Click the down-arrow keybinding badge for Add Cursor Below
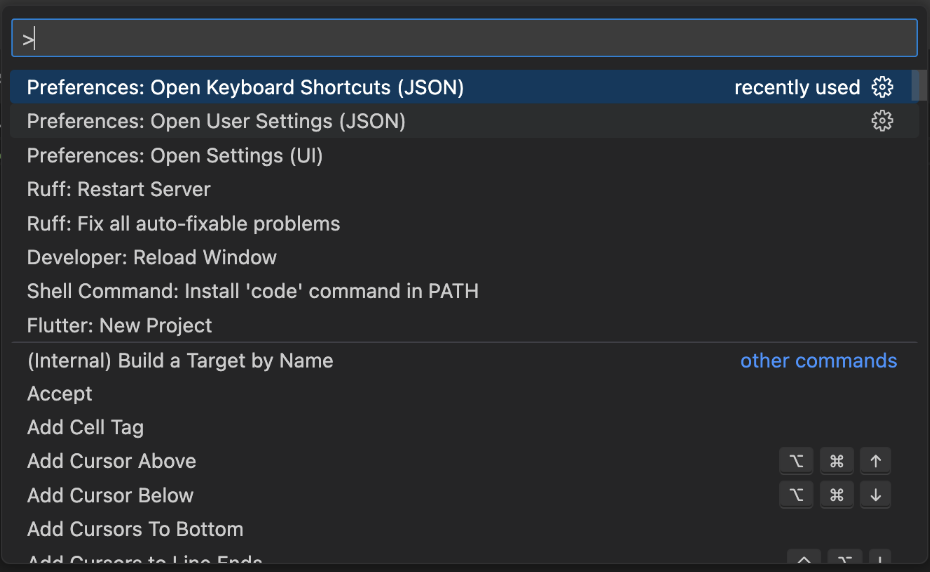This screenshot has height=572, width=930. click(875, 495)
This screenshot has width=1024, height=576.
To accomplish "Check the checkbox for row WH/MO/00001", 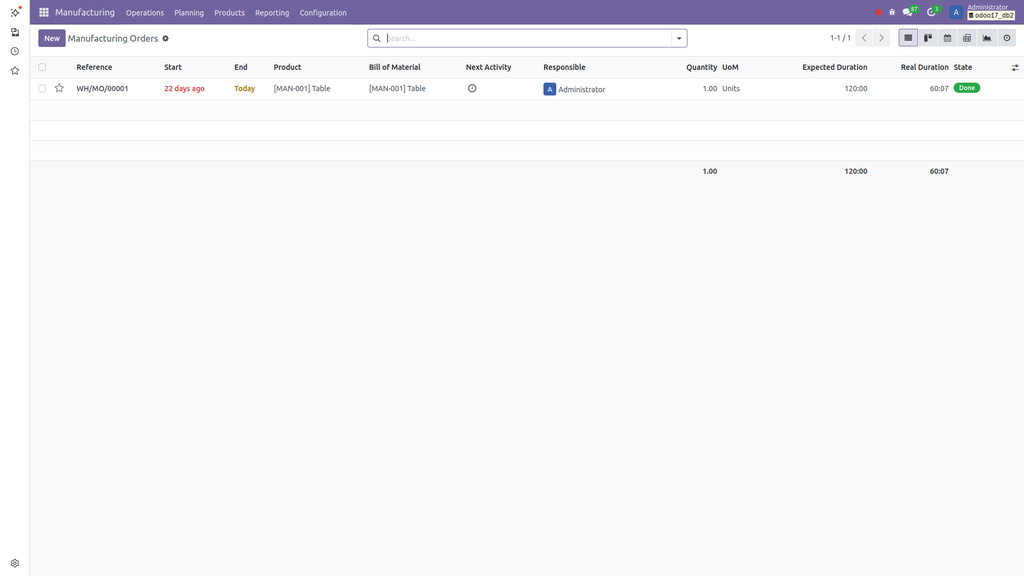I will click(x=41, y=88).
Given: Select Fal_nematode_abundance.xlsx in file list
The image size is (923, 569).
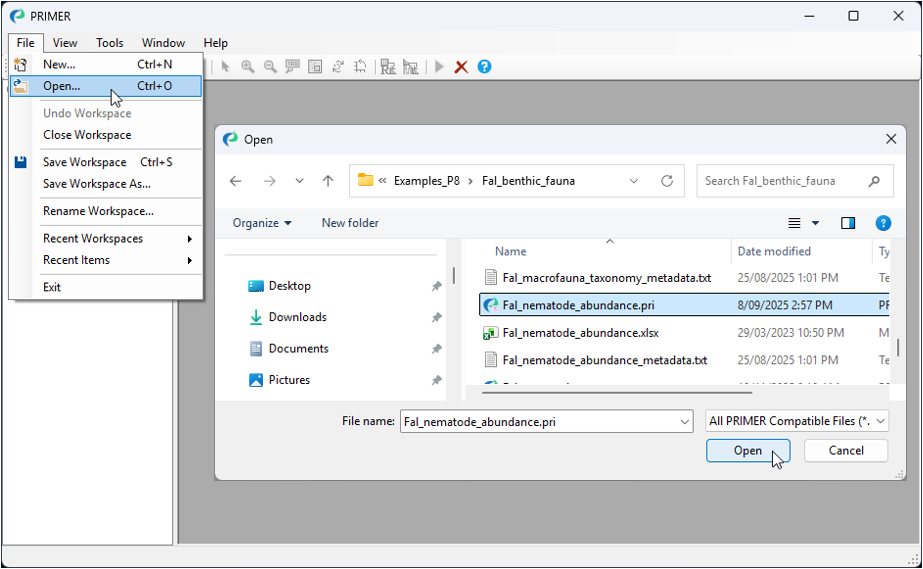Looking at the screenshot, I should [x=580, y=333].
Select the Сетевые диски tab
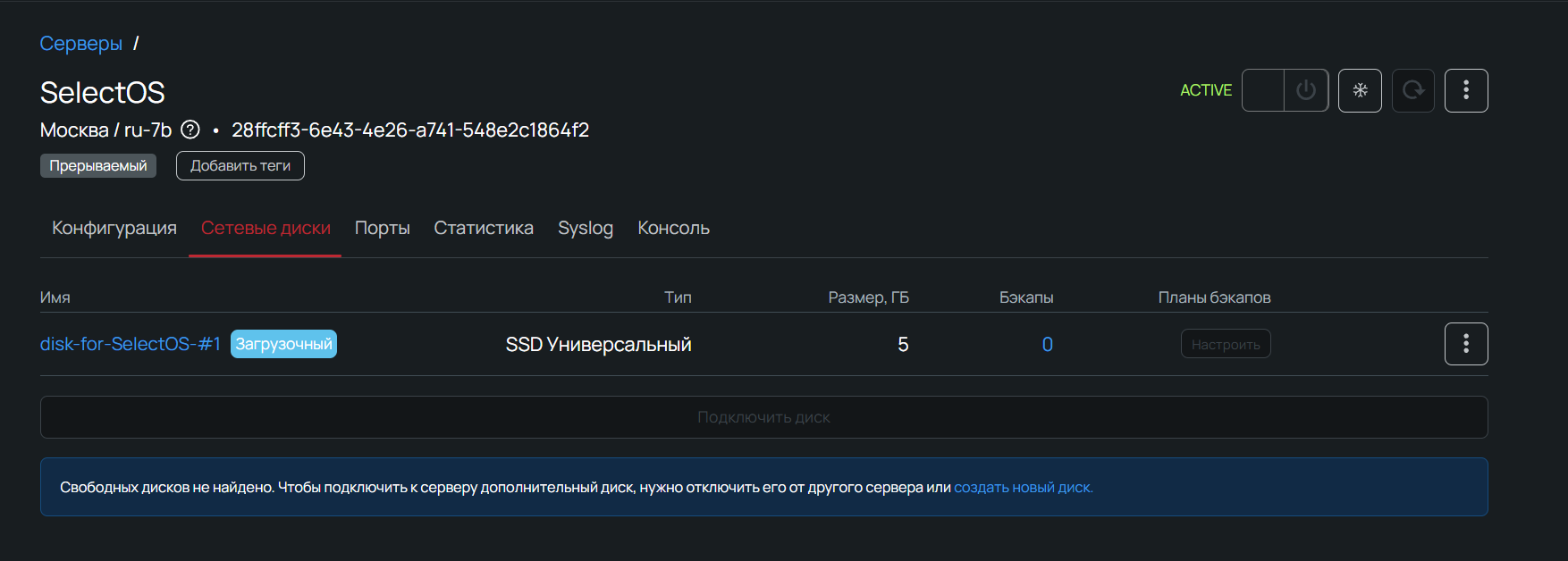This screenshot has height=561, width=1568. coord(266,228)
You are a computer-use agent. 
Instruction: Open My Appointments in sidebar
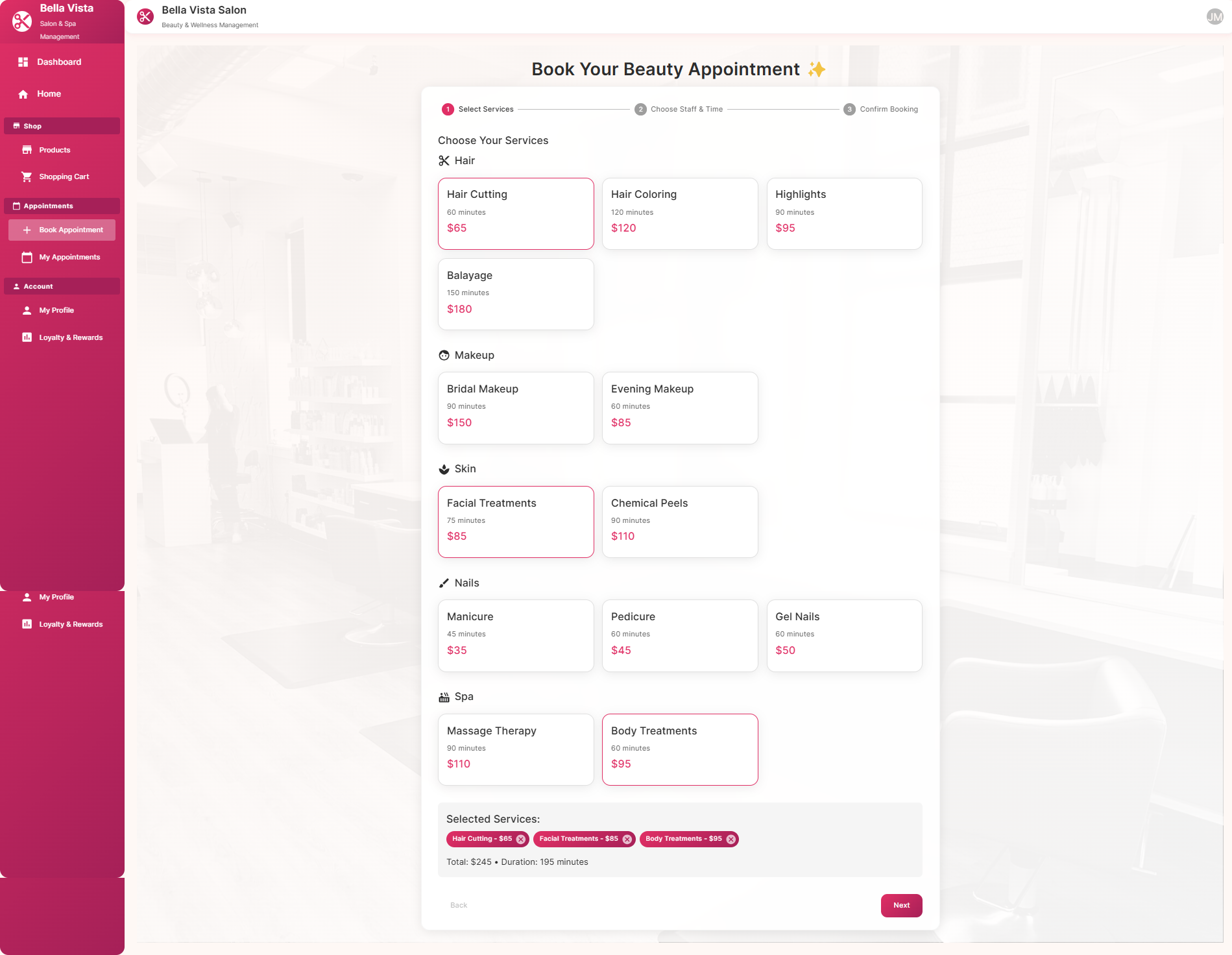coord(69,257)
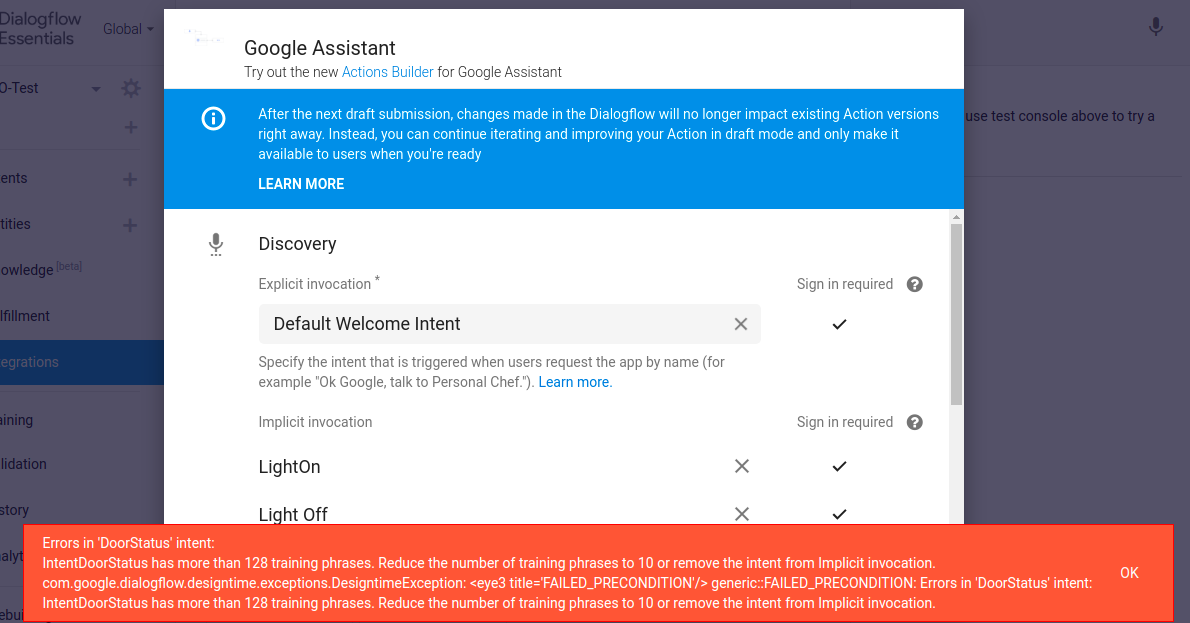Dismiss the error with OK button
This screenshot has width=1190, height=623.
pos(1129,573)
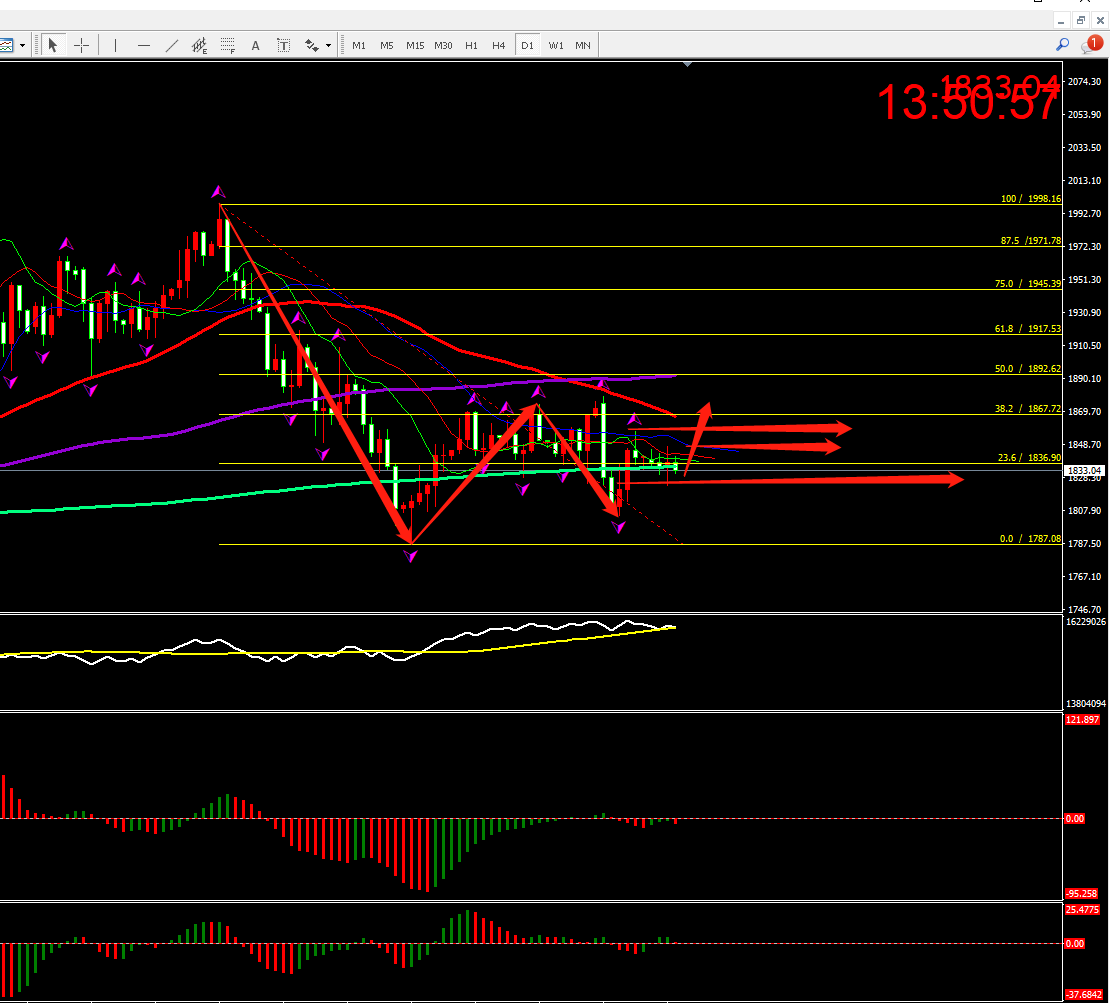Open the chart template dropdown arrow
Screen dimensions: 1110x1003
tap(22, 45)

• **Exercise instructions**
Only the lines from the one with "The image size is (923, 569)." through the final line of the data should be written out, exactly and including both ends. Skip the pictures.

• **Output below**
The image size is (923, 569).
Looking at the screenshot, I should [x=580, y=333].
Select the Сетевые диски tab
This screenshot has height=561, width=1568. coord(266,228)
You are a computer-use agent. 
Instruction: Open My Appointments in sidebar
coord(69,257)
Dismiss the error with OK button
This screenshot has width=1190, height=623.
pos(1129,573)
Open the chart template dropdown arrow
Screen dimensions: 1110x1003
tap(22, 45)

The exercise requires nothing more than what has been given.